Pixar showed Honest Abe where it’s at; Brave‘s opening weekend saw the animation giant’s first female-led film pull in $66.7 million at the box office, well exceeding the $16.5 million earned by Abraham Lincoln: Vampire Hunter, which debuted at third place and as of this writing has a Rotten Tomatoes approval rating of only 37%. It looks like Theodore Roosevelt: Sasquatch Tamer might be benched for the foreseeable future, huh?

Meanwhile, Madagascar 3: Europe’s Most Wanted fell to spot number two; its weekend gross of $20.2 million brings its total so far to $157.5 million. Ridley Scott’s Prometheus (weekend gross $10 million, total gross $108.5 million) fell two spots to number four, while Snow White and the Huntsman (weekend gross $8 million, total gross $137 million) held steady at number five.

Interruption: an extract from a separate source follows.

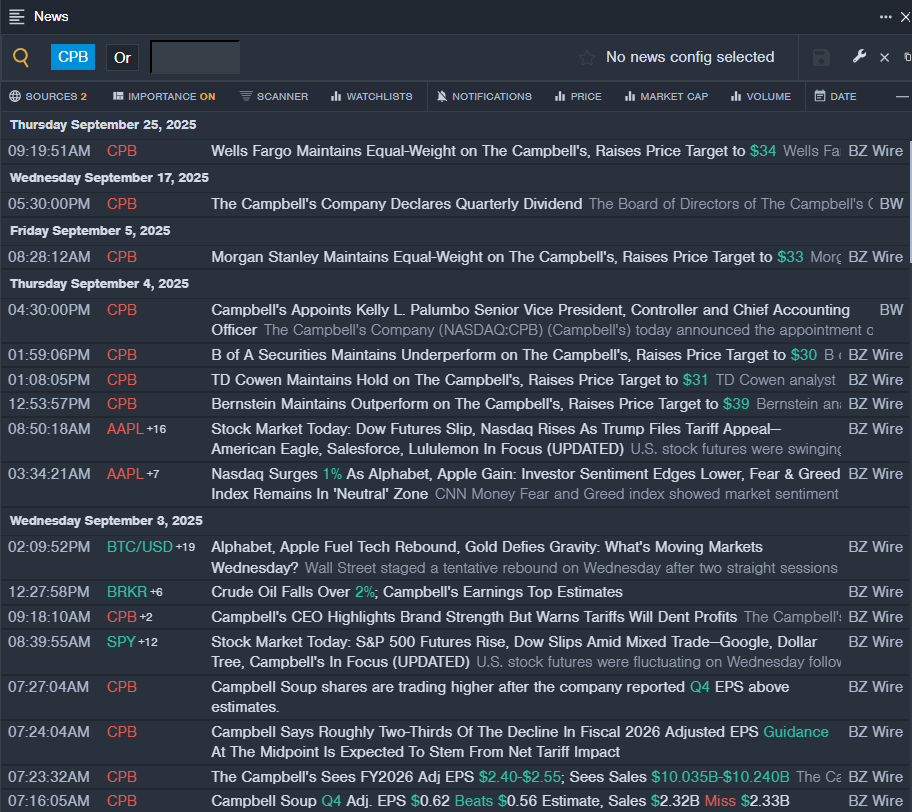Expand the Date filter

tap(835, 97)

Seeking a Friend for the End of the World, co-starring Steve Carrell and Keira Knightley, opened in just over 1,600 theaters and was able to pull in only a wince-inducing $3.8 million, giving it one of the worst openings of Carrell’s career. (Since he became a leading man, anyways; low-budget indies Homegrown (1998) and Tomorrow Night (1998), in which he played “Party Extra with Funny Pants (uncredited)” and “Mail Room Guy Without Glasses,” respectively, didn’t cross the $4 million-mark, either.)

King among limited releases this weekend was To Rome with Love, the latest from Woody Allen, which earned $379,371 in only five theaters for a massive per-screen average of $75,874. The Invisible War, Kirby Dick’s documentary on rape in the military, earned $19,600 in four theaters, and pseudo-mockumentary Kumaré took in $10,540 in the same.

Out next week and trying to unseat Brave‘s Princess Merida (good luck with that) are Ted, Madea’s Witness Protection and People Like Us, with Beasts of the Southern Wild, Magic Mike, Unforgivable, Neil Young Journeys and Take This Waltz hitting theaters in limited release.